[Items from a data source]
_ _ _ _ _

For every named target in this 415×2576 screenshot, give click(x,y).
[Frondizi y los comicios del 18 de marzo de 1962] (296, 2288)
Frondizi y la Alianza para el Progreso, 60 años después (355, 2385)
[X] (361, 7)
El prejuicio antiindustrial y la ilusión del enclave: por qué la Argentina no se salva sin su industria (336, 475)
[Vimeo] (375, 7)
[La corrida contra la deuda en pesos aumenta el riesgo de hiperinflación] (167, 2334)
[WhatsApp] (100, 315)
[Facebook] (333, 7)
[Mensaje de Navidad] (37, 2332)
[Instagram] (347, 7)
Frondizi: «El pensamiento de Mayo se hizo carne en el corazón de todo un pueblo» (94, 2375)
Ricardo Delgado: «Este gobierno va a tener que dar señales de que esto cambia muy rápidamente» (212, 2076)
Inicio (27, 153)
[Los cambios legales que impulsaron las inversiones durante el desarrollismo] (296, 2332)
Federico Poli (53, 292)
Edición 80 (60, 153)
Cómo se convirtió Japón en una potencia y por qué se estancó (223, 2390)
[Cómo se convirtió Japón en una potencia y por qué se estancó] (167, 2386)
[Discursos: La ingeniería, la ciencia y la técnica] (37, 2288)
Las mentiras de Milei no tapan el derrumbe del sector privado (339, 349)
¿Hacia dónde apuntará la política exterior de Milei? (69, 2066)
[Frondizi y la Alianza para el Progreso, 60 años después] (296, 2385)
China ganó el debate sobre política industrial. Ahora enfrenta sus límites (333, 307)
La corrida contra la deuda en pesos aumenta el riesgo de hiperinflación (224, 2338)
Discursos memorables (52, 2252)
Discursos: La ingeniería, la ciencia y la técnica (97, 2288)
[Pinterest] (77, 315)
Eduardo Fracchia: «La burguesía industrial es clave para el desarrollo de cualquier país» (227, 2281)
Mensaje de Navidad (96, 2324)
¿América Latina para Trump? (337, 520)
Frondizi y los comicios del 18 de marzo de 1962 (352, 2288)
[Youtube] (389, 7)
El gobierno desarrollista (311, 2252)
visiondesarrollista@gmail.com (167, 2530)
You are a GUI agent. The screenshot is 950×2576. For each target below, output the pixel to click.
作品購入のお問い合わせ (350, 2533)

_ _ _ _ _

## Problem statement
Could you print the lines above, exactly as written, from the line containing "You are a GUI" through the final one?

## Result for this task
You are a GUI agent. The screenshot is 950×2576. For each target below, output the pixel to click.
作品購入のお問い合わせ (350, 2533)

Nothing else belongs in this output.